• REQUIREMENT: Rewrite the items starting at the line containing "Where should I" and ending at the line containing "point(1388,1026)", with "beside" swapped for "next to" and nothing else changed. Leave the pictures out of your answer.

• SUPPLIED INFORMATION:
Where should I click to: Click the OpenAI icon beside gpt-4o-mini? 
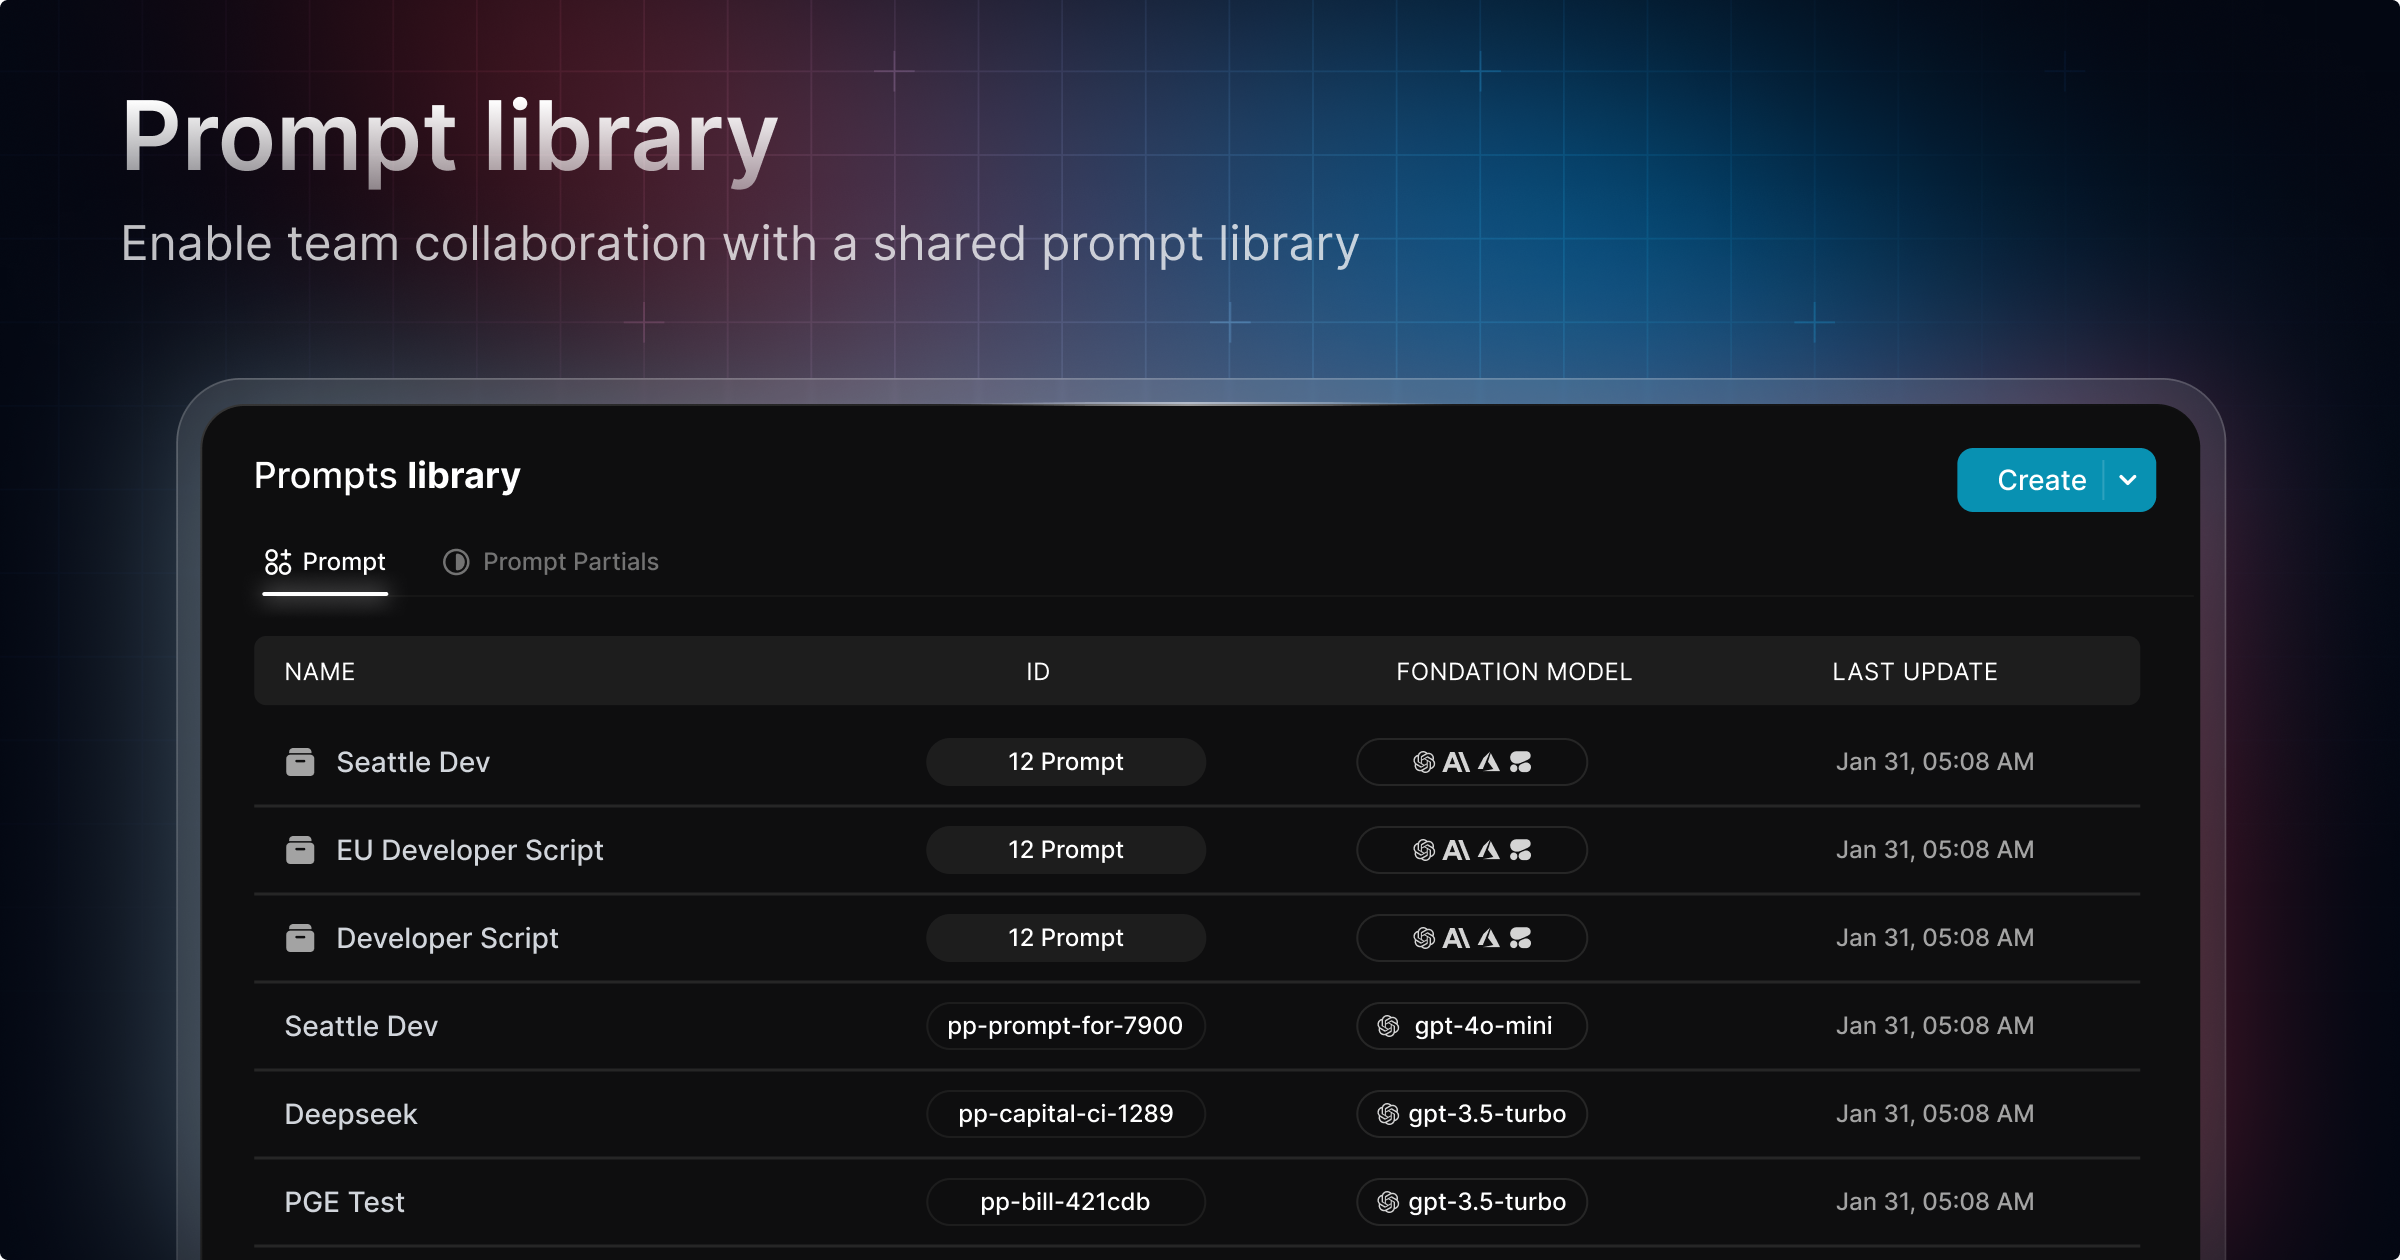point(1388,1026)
...
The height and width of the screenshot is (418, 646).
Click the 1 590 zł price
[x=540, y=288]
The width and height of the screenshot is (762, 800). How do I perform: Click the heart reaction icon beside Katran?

• EXERCISE SOLUTION:
Where should I click to: Click the OpenAI icon next to gpt-4o-mini? 
point(1388,1026)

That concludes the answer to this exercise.